Description of the task: Your job is to return every line in the data holding the string "Open".

•••••

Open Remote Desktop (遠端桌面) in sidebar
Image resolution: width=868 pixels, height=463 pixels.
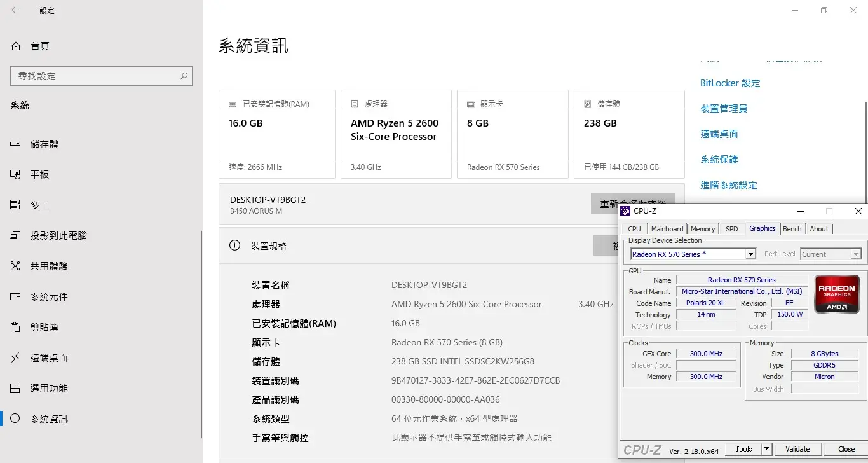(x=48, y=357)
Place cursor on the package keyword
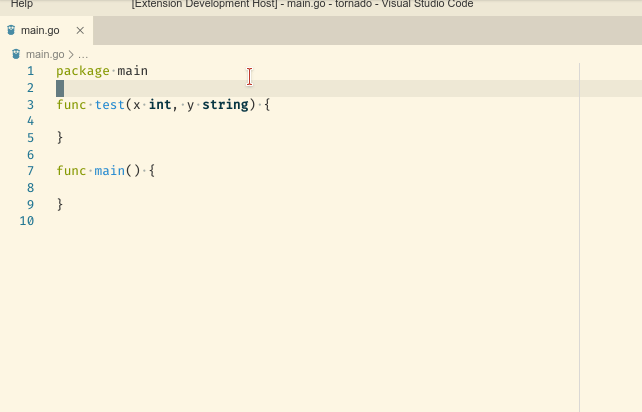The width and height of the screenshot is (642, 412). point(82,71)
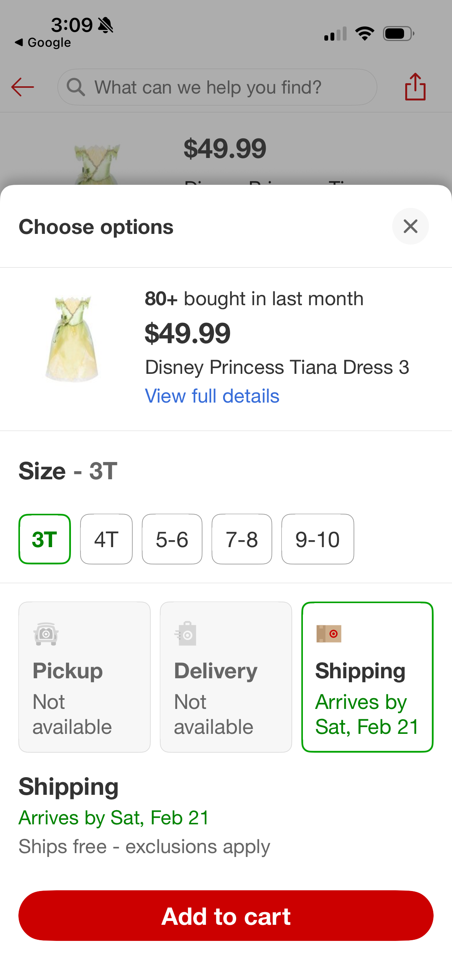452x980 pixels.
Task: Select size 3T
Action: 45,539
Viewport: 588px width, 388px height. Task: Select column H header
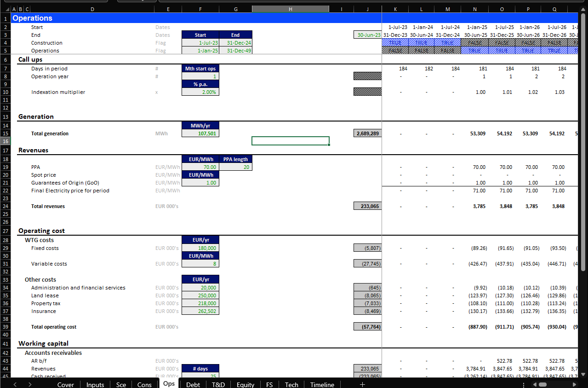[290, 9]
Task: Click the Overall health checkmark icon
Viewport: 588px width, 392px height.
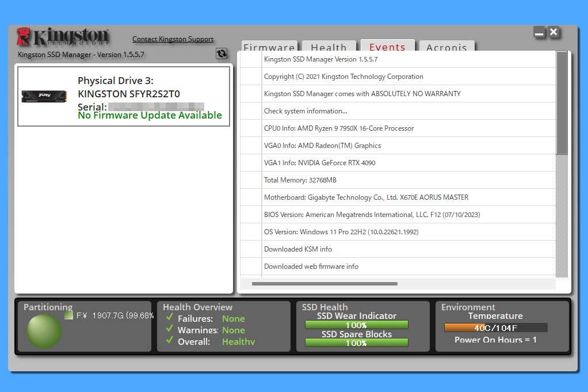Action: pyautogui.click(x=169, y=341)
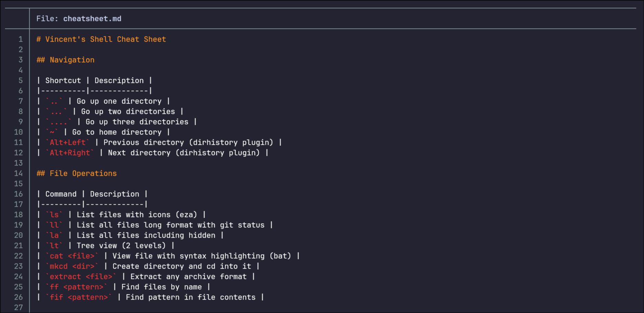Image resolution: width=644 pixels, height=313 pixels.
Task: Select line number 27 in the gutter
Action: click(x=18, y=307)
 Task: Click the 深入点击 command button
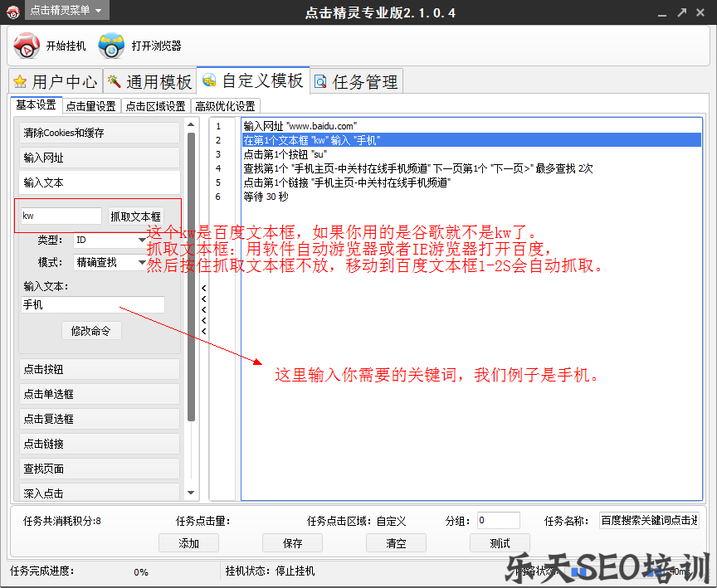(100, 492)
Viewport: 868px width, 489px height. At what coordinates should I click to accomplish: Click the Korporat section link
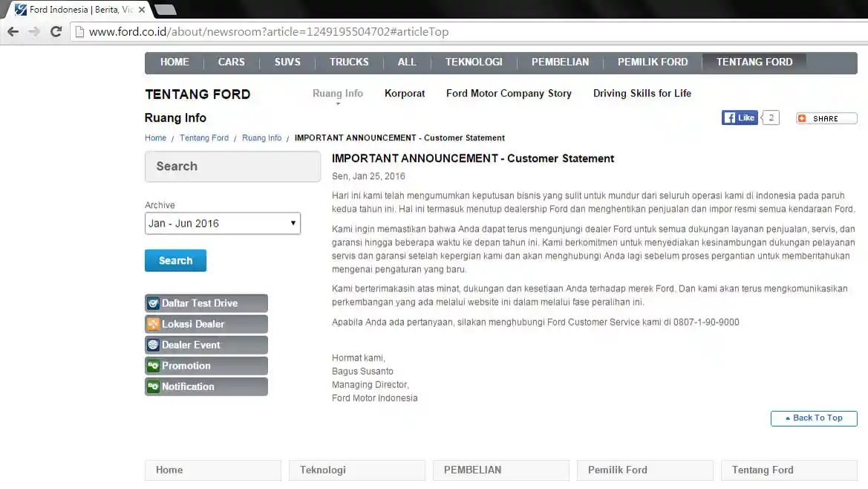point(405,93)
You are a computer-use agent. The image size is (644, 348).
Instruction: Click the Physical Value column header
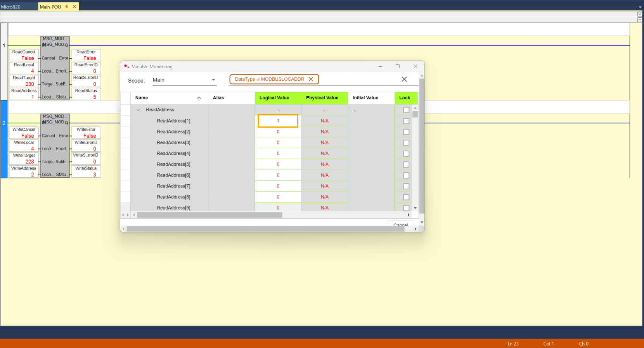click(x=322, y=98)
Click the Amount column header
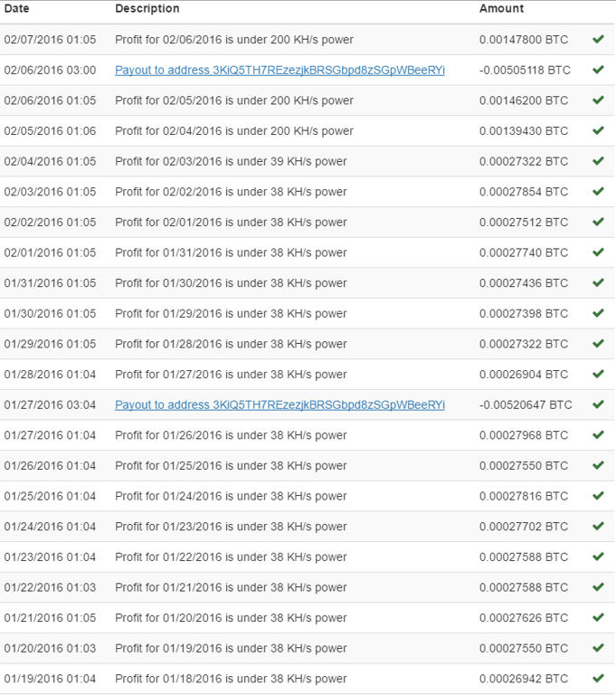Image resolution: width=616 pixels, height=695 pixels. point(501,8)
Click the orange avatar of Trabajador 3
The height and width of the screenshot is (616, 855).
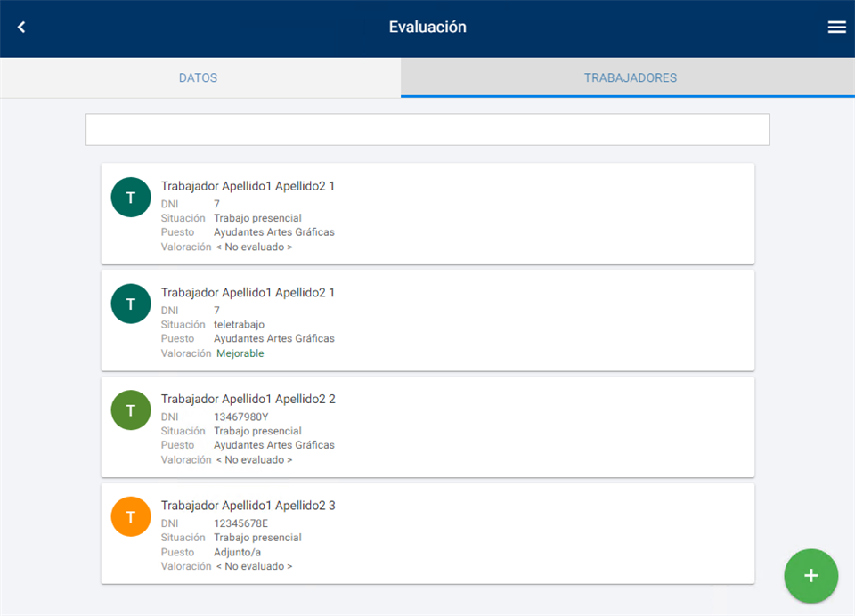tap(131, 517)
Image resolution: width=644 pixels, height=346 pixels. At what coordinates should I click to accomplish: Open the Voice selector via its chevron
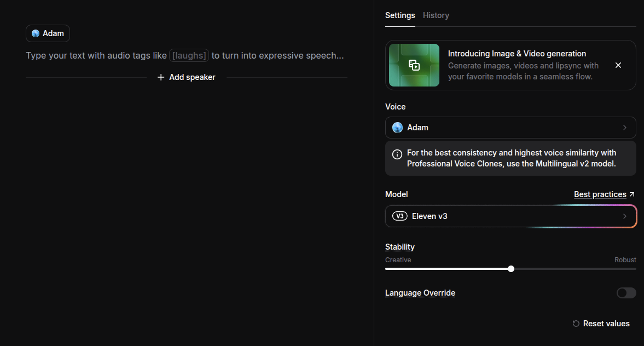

•••••

Reply to the exercise:
Open Remote Desktop (遠端桌面) in sidebar
Image resolution: width=644 pixels, height=346 pixels. At what coordinates should I click to accomplish: Open the Voice selector via its chevron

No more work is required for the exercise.